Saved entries
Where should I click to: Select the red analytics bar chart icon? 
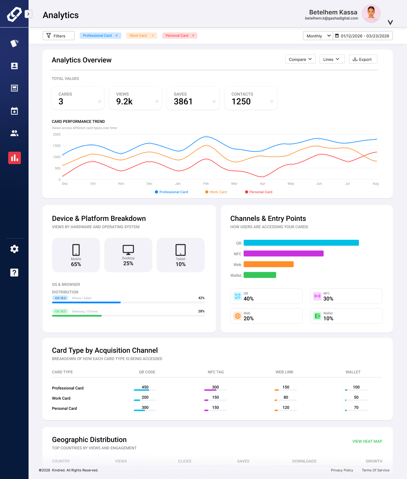pyautogui.click(x=14, y=158)
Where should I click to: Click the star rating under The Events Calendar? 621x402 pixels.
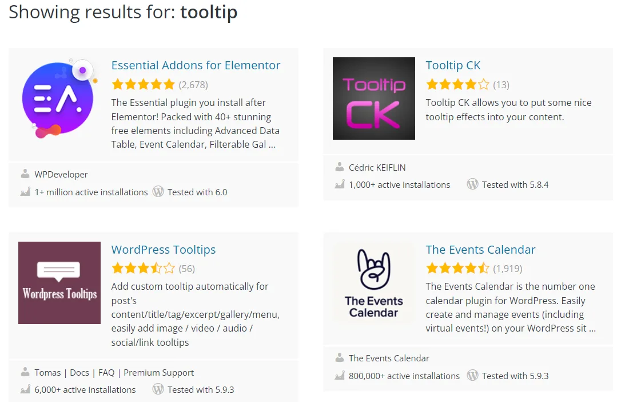457,269
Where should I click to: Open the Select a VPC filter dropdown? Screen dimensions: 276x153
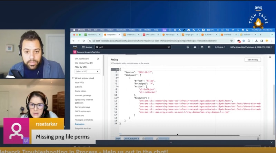coord(87,71)
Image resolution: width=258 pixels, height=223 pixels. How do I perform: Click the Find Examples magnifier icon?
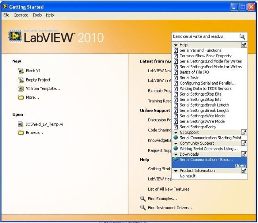tap(143, 198)
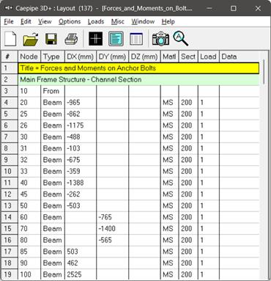
Task: Click the application icon in the title bar
Action: click(x=8, y=8)
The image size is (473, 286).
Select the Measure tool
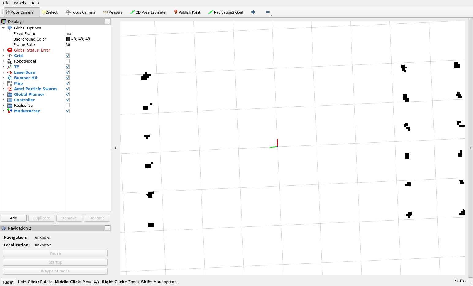[x=112, y=12]
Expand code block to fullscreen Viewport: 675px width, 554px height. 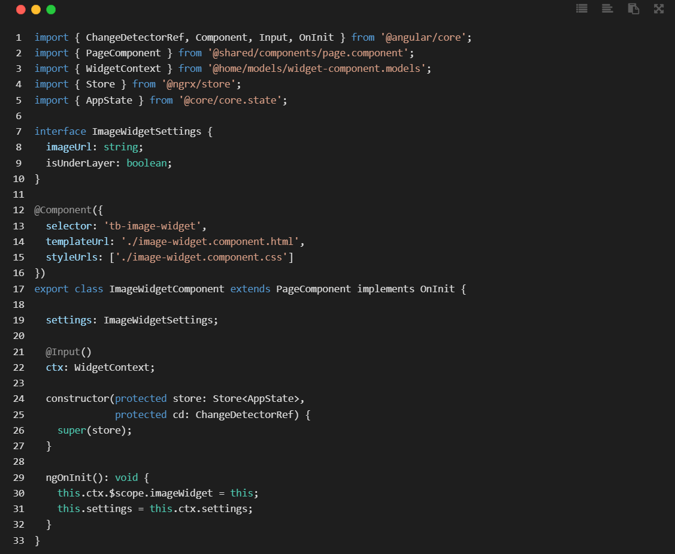[659, 8]
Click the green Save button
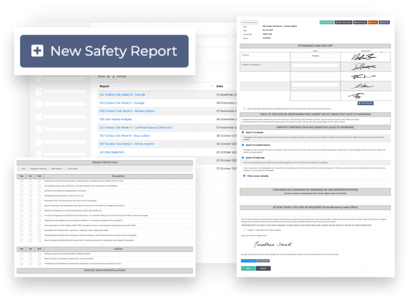Viewport: 409px width, 300px height. click(x=248, y=268)
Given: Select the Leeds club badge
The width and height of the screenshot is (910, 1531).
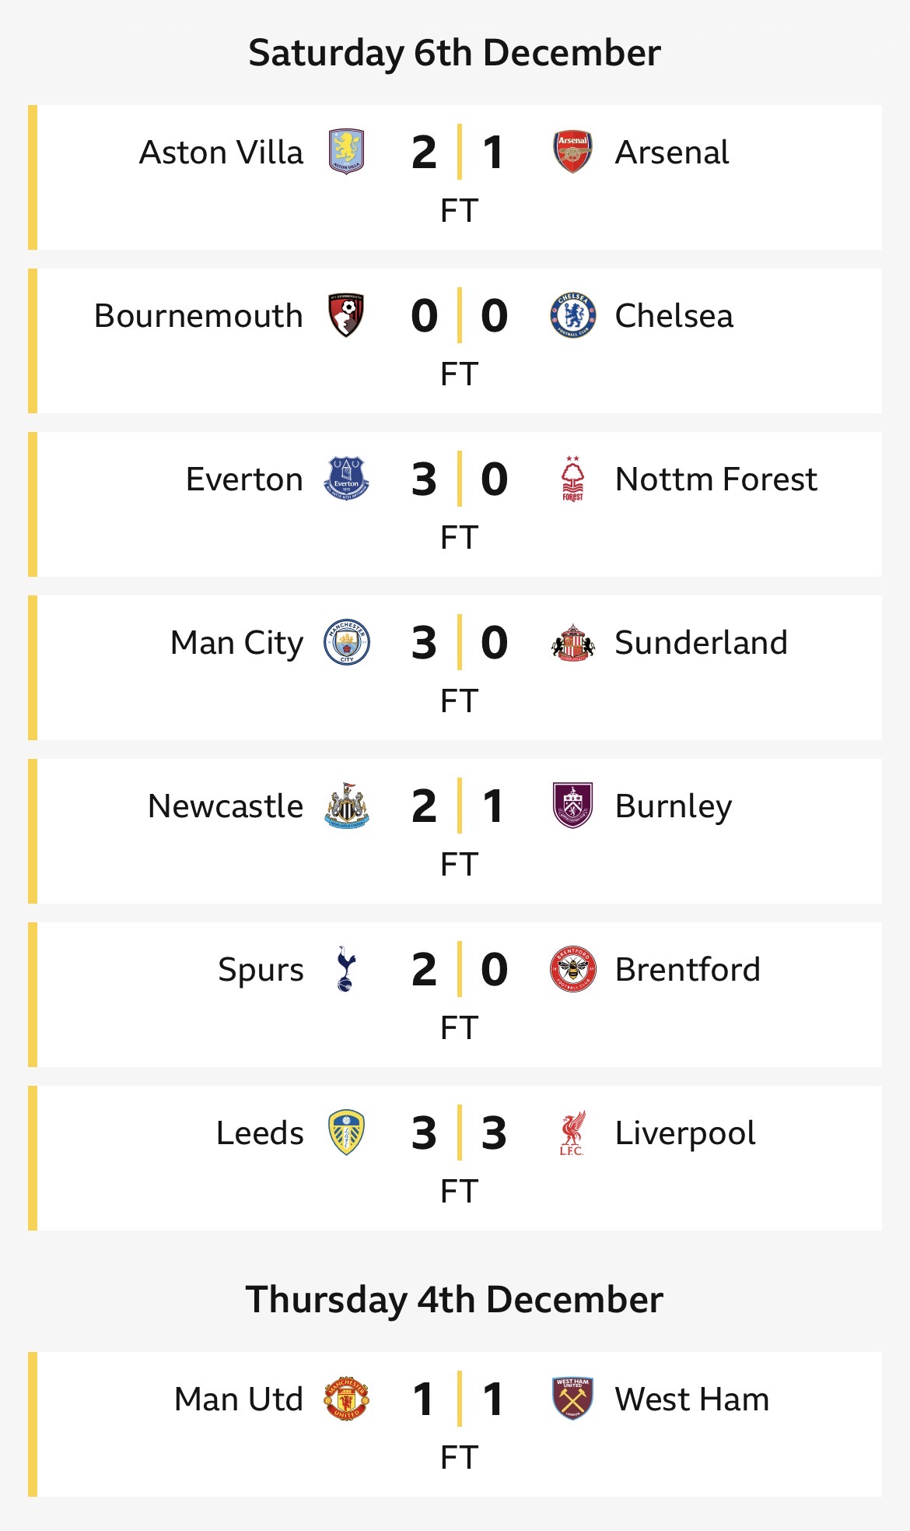Looking at the screenshot, I should coord(346,1132).
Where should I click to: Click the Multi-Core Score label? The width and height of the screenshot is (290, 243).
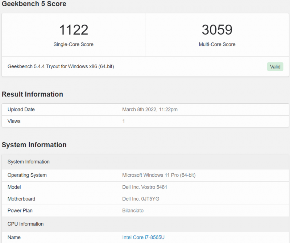217,44
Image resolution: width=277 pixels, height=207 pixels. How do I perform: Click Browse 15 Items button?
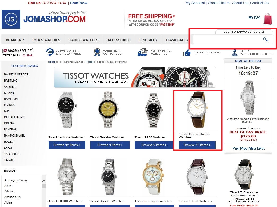click(197, 145)
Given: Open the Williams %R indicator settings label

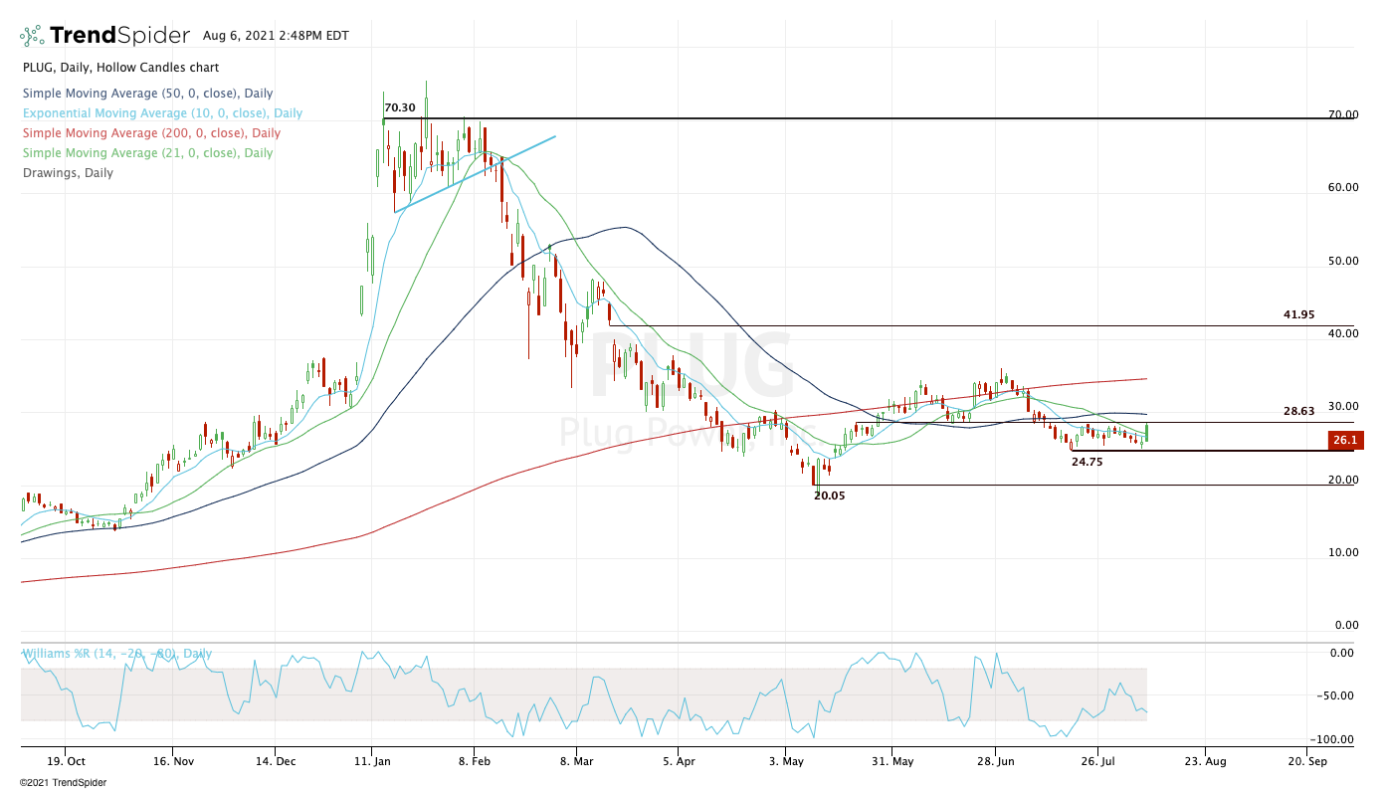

**What the exercise asks**
In the records, locate each line holding the string "Given" and copy it.

**Written answer**
Given: Select the Leeds club badge
Given: Open the Williams %R indicator settings label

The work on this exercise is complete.